Titles of volumes of poetry in their striving to connect often mislead or turn out to be irrelevant, but this title is key to understanding what the poet is doing. By being lost in the moment we adore it, we respect it, and, above all, we do not forfeit our lives to remorse and anxiety about what comes next. By becoming lost in these poems one finds one’s life.

With some poets, even the most acknowledged, you sometimes get the sense of a striving for elegance, but Michael Young conveys that incomparable sense of having an elegant mind—

I like to think of Lot’s wife not looking back,
but going on to another city with her husband,
Hebron maybe, or Gaza, even a small unknown town,
where she gives birth to two daughters and a son,
lives in a house with vineyard and a view of the sea.

—not just an elegant mind, but a gracious one.

The poet, while seeming to speak casually, is metrically painstaking, aware always of the pervading melody of his impulse.

His work is the apotheosis of the disquieting contention that poetry is the news of our time, not the strings of events, the blather, the dissonance of what we call news. Here, live in this moment, join its molecular structure, and you will be the news, not merely its partaker, its observer, but its interactive maker, the poet seems to say. Otherwise you are mute and passive, a couch potato. But in poetry you live the moment and therefore are a more active builder of tomorrow than if you had just voted.

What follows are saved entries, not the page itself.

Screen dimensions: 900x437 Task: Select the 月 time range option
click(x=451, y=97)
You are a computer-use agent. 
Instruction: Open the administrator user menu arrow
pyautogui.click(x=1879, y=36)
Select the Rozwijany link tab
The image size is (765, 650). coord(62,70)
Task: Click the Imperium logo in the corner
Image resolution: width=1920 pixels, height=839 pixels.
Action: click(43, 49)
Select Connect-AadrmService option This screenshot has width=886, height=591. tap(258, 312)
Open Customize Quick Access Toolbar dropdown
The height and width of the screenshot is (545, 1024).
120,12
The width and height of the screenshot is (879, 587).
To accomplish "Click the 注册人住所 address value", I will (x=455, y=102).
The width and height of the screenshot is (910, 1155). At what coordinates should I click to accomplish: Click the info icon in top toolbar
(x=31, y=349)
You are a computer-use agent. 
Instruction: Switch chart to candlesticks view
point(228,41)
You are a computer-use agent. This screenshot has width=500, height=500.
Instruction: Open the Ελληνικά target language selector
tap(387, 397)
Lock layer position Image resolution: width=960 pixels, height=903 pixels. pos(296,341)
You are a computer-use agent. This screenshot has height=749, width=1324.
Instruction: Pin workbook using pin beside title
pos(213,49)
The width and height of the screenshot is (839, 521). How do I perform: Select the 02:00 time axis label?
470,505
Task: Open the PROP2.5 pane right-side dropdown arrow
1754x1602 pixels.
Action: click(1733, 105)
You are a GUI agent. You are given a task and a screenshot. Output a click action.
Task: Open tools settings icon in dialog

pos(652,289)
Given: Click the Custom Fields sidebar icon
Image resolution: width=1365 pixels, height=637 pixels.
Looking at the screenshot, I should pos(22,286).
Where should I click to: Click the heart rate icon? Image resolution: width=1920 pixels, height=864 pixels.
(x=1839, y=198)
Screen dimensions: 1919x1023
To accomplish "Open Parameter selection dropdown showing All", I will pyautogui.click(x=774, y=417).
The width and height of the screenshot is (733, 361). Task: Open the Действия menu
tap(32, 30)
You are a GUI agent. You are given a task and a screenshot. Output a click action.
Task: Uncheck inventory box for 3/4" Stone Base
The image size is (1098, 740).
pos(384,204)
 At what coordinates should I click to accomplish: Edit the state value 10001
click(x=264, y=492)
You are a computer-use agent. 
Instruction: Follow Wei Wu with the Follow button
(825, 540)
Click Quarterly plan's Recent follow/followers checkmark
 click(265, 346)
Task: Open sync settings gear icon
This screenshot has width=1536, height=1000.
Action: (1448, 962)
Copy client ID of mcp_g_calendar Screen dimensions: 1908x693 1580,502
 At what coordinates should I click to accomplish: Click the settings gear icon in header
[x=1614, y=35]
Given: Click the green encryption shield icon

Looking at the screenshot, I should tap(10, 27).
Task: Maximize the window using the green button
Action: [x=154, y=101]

Crossing the Hudson River on a ferryboat
I’m distracted by the sensation that the river
appears as if it should be draining, spilling
over some remote and unseen rim.

The news media, as we know them, can’t impart this sense of presence, this immediacy, this conviction that something is happening. They are always about what has happened and what may happen. They leap over the moment while pretending to be up-to-the-minute. But their irrelevance to the very thing to which they claim to be all-important is even greater, because, unlike the poet, they omit, they disdain context and history, whereas the poem is all about connecting the dots.

In some ways a collection of poems is like jackstraws. Too many editors look for overt and obvious themes, but the poems drawn from a certain period or experience in a poet’s life have their own themes. They fall in their own pattern, like jackstraws. And trying to impose an overlay is like pulling out a straw and subverting the natural whole. Perhaps the situation is not unlike comparing classical to natural geometry. The theme that emerges in The Beautiful Moment of Being is that only by exploring the moment can we fathom the momentous.

This poetry deserves the production values Poets Wear Prada have bestowed on it. We can’t hear enough of this poet.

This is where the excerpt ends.